Monitoring

Clinical review

  • For patients receiving hormone treatment, medical evaluation by the hormone-prescribing physician every 2-3 months in the first year, and every 6-12 months thereafter, is recommended.[4]​​[31][44]​ ​This is to monitor for appropriate signs of masculinisation/feminisation, and for the development of any adverse reactions (e.g., venous thromboembolism, cardiovascular impairment).

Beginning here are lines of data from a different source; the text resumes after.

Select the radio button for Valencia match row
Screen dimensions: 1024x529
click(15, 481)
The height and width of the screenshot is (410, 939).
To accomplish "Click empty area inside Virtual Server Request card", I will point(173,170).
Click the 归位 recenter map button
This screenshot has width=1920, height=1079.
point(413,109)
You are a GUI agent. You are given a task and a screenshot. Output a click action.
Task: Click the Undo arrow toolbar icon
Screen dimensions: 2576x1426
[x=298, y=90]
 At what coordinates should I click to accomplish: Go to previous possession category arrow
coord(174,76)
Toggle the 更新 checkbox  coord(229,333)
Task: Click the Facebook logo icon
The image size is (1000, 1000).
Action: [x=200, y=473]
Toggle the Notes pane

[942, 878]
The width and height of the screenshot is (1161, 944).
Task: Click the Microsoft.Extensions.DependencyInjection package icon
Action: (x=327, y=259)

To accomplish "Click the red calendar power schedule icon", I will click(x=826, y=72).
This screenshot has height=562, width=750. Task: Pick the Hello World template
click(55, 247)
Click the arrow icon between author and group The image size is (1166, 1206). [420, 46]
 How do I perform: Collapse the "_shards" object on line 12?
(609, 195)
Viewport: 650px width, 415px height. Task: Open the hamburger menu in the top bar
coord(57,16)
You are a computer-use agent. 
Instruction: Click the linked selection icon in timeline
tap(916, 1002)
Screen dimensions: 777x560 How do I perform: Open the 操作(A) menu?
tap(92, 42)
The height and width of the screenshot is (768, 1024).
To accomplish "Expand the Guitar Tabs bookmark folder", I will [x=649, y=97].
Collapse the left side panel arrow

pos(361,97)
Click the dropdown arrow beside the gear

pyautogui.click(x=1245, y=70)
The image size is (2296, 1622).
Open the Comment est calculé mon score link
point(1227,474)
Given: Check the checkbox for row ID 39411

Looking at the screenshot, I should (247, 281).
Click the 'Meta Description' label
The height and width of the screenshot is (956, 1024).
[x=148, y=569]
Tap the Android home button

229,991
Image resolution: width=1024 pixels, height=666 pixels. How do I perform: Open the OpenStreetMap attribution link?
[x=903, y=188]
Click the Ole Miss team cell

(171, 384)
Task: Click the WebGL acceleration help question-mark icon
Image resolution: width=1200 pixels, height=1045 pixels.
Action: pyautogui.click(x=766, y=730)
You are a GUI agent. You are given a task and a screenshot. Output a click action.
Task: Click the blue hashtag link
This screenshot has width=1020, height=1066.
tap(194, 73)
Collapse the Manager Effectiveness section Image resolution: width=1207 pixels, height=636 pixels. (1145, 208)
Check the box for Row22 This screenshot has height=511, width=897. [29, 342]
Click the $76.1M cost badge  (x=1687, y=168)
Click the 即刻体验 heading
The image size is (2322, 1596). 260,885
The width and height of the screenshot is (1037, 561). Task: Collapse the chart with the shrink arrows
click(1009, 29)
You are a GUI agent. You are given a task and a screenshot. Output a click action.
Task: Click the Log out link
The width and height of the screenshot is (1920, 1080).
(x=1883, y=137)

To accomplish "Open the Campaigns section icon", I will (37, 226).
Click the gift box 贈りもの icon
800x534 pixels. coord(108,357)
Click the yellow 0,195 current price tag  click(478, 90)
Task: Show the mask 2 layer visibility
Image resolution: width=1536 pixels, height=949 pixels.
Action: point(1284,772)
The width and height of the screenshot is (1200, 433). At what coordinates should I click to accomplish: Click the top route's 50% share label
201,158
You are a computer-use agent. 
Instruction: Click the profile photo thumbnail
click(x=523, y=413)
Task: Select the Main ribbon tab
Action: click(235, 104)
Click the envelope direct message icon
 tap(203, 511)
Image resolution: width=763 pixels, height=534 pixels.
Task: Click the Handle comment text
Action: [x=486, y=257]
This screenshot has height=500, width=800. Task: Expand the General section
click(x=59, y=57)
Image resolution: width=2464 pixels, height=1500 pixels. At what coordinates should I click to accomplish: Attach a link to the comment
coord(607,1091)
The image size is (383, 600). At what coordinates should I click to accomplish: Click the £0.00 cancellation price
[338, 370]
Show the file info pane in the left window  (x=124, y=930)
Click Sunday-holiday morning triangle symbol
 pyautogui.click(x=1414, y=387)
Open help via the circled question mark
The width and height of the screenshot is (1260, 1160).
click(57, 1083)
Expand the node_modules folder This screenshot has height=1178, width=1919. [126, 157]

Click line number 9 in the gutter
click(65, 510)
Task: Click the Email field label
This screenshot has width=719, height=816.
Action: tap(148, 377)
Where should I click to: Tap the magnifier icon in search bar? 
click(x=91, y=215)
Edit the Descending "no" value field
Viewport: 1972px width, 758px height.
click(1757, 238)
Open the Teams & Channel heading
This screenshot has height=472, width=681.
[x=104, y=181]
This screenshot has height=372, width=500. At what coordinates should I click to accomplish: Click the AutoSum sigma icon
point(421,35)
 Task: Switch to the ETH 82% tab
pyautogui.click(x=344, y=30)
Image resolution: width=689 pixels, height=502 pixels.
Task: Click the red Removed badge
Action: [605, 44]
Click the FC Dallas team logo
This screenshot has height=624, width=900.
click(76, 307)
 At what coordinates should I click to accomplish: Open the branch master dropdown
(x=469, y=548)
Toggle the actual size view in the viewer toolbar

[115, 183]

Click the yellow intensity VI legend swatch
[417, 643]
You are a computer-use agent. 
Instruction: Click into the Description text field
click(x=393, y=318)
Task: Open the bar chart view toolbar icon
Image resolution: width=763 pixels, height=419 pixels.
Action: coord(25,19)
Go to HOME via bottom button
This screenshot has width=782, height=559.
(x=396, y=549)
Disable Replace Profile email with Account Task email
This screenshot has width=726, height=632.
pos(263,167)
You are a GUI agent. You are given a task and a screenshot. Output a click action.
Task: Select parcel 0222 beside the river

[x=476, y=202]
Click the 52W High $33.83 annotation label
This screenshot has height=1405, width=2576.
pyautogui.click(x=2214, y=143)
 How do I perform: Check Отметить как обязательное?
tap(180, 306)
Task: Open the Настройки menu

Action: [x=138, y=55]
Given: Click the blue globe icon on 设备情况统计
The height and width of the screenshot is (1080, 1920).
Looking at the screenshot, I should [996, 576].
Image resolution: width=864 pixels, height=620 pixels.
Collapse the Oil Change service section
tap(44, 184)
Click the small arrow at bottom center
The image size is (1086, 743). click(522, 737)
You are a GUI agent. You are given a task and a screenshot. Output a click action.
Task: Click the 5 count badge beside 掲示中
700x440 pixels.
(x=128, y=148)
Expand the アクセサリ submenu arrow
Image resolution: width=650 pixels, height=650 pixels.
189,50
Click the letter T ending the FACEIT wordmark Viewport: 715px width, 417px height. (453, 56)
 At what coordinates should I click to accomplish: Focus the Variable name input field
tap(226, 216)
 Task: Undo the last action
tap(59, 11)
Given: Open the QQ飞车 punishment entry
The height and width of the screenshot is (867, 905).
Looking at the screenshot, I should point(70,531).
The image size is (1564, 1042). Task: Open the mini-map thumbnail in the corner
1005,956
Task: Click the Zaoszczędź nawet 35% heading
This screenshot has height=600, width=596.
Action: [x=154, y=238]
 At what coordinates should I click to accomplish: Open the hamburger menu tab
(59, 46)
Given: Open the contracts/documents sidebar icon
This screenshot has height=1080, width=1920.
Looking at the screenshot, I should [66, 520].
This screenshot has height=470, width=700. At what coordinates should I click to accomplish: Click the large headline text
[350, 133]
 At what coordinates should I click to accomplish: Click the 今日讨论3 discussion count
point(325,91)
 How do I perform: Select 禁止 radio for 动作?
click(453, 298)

It typically takes at least 2 years for patients to achieve maximal masculinising/feminising results from hormones.[31]​​

  • Patients who undergo gonadectomy require hormone replacement treatment, surveillance, or both, to prevent adverse effects associated with chronic hormone deficiency.[31]

Blood tests

  • For patients receiving hormone treatment, laboratory (blood test) monitoring is recommended every 2-3 months in the first year, and every 6-12 months thereafter.[4]​​[31][44]​ A clinical priority is maintaining testosterone/oestrogen levels within the physiological range for birth-assigned female/birth-assigned male patients respectively, given that supraphysiological doses may lead to an increased risk of adverse effects.[31] Long-term monitoring of lipids, prolactin, liver functional tests (plus haematocrit in transgender men only) from baseline is advisable, although derangements are rare. The Endocrine Society guidelines contain detailed standard monitoring plans for patients on both testosterone and oestrogen cross-hormone therapy, including recommended serum hormone levels.[31]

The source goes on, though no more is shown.